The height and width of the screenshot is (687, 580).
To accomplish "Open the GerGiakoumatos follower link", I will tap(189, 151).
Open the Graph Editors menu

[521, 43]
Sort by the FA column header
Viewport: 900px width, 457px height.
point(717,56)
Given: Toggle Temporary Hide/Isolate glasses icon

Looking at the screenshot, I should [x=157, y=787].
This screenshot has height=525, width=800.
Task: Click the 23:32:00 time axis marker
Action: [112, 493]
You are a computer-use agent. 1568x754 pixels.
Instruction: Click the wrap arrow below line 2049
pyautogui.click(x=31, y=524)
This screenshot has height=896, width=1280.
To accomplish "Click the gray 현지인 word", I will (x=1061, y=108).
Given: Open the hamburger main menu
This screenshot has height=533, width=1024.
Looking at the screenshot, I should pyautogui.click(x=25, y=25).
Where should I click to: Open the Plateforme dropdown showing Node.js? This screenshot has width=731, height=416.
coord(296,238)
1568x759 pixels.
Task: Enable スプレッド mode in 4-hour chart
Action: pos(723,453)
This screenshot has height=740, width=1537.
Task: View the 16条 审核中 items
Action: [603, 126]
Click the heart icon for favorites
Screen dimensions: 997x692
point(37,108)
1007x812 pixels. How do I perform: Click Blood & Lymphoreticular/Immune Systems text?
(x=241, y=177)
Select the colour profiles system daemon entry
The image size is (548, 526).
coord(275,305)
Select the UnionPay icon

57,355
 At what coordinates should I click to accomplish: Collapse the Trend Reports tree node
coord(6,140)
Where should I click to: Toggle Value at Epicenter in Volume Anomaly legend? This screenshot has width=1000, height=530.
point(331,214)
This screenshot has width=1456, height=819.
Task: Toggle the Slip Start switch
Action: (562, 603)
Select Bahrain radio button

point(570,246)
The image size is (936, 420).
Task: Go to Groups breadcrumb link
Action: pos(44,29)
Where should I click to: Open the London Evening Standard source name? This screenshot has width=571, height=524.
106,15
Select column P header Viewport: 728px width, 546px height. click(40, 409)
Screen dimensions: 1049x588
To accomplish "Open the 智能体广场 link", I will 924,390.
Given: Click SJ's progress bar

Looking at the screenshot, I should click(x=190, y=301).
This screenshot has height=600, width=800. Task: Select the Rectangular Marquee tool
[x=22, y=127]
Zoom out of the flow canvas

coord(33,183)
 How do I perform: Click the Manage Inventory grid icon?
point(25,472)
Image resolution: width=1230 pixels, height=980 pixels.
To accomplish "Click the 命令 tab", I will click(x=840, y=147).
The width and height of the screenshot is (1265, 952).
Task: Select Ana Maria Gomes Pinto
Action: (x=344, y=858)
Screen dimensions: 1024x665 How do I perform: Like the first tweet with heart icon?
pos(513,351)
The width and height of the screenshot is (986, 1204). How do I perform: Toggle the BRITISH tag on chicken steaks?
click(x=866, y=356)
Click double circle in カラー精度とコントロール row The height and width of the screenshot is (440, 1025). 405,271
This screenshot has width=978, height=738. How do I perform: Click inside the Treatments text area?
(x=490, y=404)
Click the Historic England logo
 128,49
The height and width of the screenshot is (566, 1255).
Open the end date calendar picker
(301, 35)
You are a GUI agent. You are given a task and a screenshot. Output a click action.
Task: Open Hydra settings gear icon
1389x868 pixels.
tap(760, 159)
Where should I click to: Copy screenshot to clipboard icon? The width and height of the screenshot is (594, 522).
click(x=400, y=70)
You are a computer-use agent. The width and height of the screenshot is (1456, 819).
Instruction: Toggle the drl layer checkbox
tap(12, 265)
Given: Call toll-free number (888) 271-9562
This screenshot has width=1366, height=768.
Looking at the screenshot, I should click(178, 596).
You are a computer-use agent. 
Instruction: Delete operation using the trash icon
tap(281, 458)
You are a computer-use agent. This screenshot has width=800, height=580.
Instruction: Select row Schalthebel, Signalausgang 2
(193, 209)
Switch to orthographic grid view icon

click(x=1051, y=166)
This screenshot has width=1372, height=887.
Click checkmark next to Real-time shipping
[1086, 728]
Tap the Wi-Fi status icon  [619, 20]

—————

Copy all the rows above word for word, with nothing changed.

→ **Output of the task**
The height and width of the screenshot is (687, 580).
To accomplish "Open the GerGiakoumatos follower link", I will tap(189, 151).
Open the Graph Editors menu

[521, 43]
Sort by the FA column header
Viewport: 900px width, 457px height.
point(717,56)
Given: Toggle Temporary Hide/Isolate glasses icon

Looking at the screenshot, I should [x=157, y=787].
This screenshot has height=525, width=800.
Task: Click the 23:32:00 time axis marker
Action: [112, 493]
You are a computer-use agent. 1568x754 pixels.
Instruction: Click the wrap arrow below line 2049
pyautogui.click(x=31, y=524)
This screenshot has height=896, width=1280.
To accomplish "Click the gray 현지인 word", I will (x=1061, y=108).
Given: Open the hamburger main menu
This screenshot has height=533, width=1024.
Looking at the screenshot, I should pyautogui.click(x=25, y=25).
Where should I click to: Open the Plateforme dropdown showing Node.js? This screenshot has width=731, height=416.
coord(296,238)
1568x759 pixels.
Task: Enable スプレッド mode in 4-hour chart
Action: pos(723,453)
This screenshot has height=740, width=1537.
Task: View the 16条 审核中 items
Action: [603, 126]
Click the heart icon for favorites
Screen dimensions: 997x692
point(37,108)
1007x812 pixels. How do I perform: Click Blood & Lymphoreticular/Immune Systems text?
(x=241, y=177)
Select the colour profiles system daemon entry
The image size is (548, 526).
coord(275,305)
Select the UnionPay icon

57,355
 At what coordinates should I click to accomplish: Collapse the Trend Reports tree node
coord(6,140)
Where should I click to: Toggle Value at Epicenter in Volume Anomaly legend? This screenshot has width=1000, height=530.
point(331,214)
This screenshot has width=1456, height=819.
Task: Toggle the Slip Start switch
Action: (562, 603)
Select Bahrain radio button

point(570,246)
The image size is (936, 420).
Task: Go to Groups breadcrumb link
Action: pos(44,29)
Where should I click to: Open the London Evening Standard source name? This screenshot has width=571, height=524.
106,15
Select column P header Viewport: 728px width, 546px height. click(40, 409)
Screen dimensions: 1049x588
To accomplish "Open the 智能体广场 link", I will 924,390.
Given: Click SJ's progress bar

Looking at the screenshot, I should click(x=190, y=301).
This screenshot has height=600, width=800. Task: Select the Rectangular Marquee tool
[x=22, y=127]
Zoom out of the flow canvas

coord(33,183)
 How do I perform: Click the Manage Inventory grid icon?
point(25,472)
Image resolution: width=1230 pixels, height=980 pixels.
To accomplish "Click the 命令 tab", I will click(x=840, y=147).
The width and height of the screenshot is (1265, 952).
Task: Select Ana Maria Gomes Pinto
Action: (x=344, y=858)
Screen dimensions: 1024x665 How do I perform: Like the first tweet with heart icon?
pos(513,351)
The width and height of the screenshot is (986, 1204). How do I perform: Toggle the BRITISH tag on chicken steaks?
click(x=866, y=356)
Click double circle in カラー精度とコントロール row The height and width of the screenshot is (440, 1025). 405,271
This screenshot has width=978, height=738. How do I perform: Click inside the Treatments text area?
(x=490, y=404)
Click the Historic England logo
 128,49
The height and width of the screenshot is (566, 1255).
Open the end date calendar picker
(301, 35)
You are a GUI agent. You are given a task and a screenshot. Output a click action.
Task: Open Hydra settings gear icon
1389x868 pixels.
tap(760, 159)
Where should I click to: Copy screenshot to clipboard icon? The width and height of the screenshot is (594, 522).
click(x=400, y=70)
You are a computer-use agent. The width and height of the screenshot is (1456, 819).
Instruction: Toggle the drl layer checkbox
tap(12, 265)
Given: Call toll-free number (888) 271-9562
This screenshot has width=1366, height=768.
Looking at the screenshot, I should click(178, 596).
You are a computer-use agent. 
Instruction: Delete operation using the trash icon
tap(281, 458)
You are a computer-use agent. This screenshot has width=800, height=580.
Instruction: Select row Schalthebel, Signalausgang 2
(193, 209)
Switch to orthographic grid view icon

click(x=1051, y=166)
This screenshot has width=1372, height=887.
Click checkmark next to Real-time shipping
[1086, 728]
Tap the Wi-Fi status icon  [619, 20]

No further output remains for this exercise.